Since 2022, these revenues have reached $232.33 million (€201 million), deposited in the Petroleum and Gas Transitional Revenue Account at the central bank, already paving the way for FSM’s future management pending an agreement with the government, according to the governor.
“Operational preparation for the management of the Mozambique Sovereign Fund, only awaiting the signing of the Management Agreement with the Ministry of Finance,” stated Governor Rogério Zandamela on November 5, highlighting this as a priority among the central bank’s institutional reforms.
Parliament approved the creation of FSM on December 15, 2023, sourcing funds from natural gas exploration projected to reach $6 billion (€5.19 billion) annually by the 2040s.
The fund was established in April of the following year, with legal amendments allocating 40% of the revenues from gas and oil exploration taxes and gains to the fund, and the remaining 60% to support the State Budget.
Mozambique’s Finance Minister, Carla Loveira, stated on October 29 that all instruments necessary for FSM’s “full operationalization” are ready, pending the management agreement’s signing.
“The signing of the management agreement between the Public Treasury and the Bank of Mozambique is in the final stage, enabling the fund’s operation and full capitalization based on the FSM Investment Policy guidelines,” Carla Loveira emphasized at the opening of the Ministry of Finance’s Coordinating Council in Maputo.

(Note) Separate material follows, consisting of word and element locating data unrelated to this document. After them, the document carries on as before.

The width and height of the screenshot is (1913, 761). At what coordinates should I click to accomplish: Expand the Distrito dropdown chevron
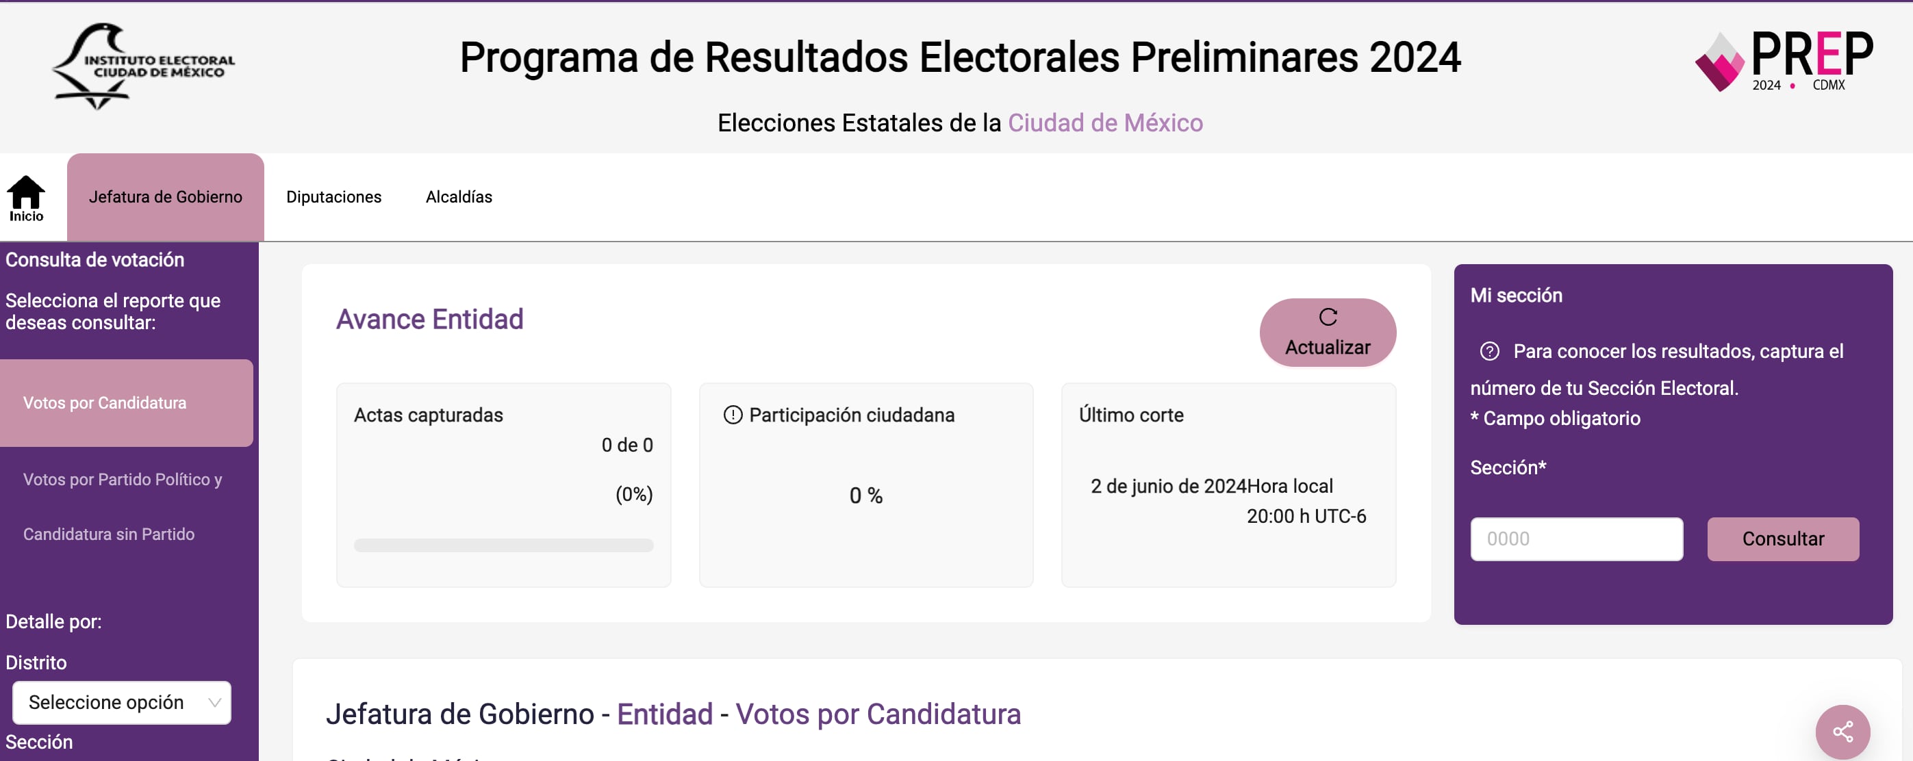215,702
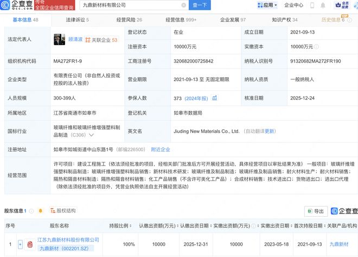Viewport: 358px width, 257px height.
Task: Click legal representative 顾清波's photo
Action: pyautogui.click(x=59, y=40)
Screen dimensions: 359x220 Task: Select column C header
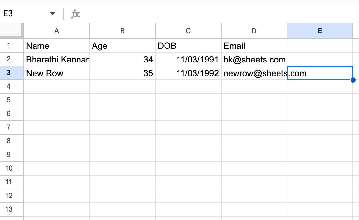188,31
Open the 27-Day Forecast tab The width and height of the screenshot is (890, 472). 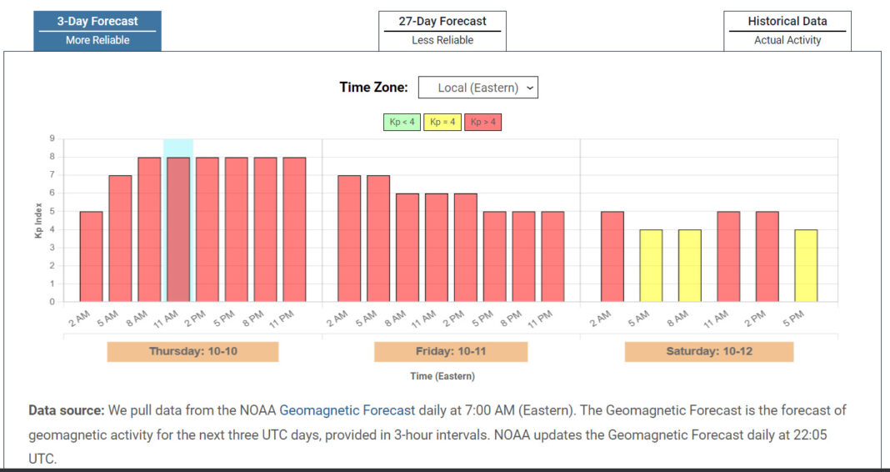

The government plans to sign this management agreement, the final step in the process, in the coming weeks, previous reports indicate.

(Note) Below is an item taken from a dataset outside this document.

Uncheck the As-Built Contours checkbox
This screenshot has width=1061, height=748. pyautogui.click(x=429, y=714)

Carla Loveira noted that data, as of October 23, 2025, show a transitional account balance of approximately $204.5 million (€176.8 million) from gas revenue channeled under the legislation.
“The sovereign fund was designed to ensure good governance, transparency, and accountability in managing revenue from natural resources, preventing volatile or unproductive use,” Carla Loveira reiterated.
Mozambique has approved three major development projects to exploit LNG reserves in the Rovuma Basin, among the world’s largest, off Cabo Delgado’s coast. This includes a TotalEnergies project resuming with 13 mtpa after being suspended due to regional terrorist attacks, and an ExxonMobil project (18 mtpa) awaiting final investment decision, both in the Afungi peninsula.
Additionally, in ultra-deep waters within the same basin, Area 4, led by Italy’s Eni, has been operating since 2022 with the Coral Sul floating unit and is now advancing to the second unit, Coral Norte, expected to commence production by 2028.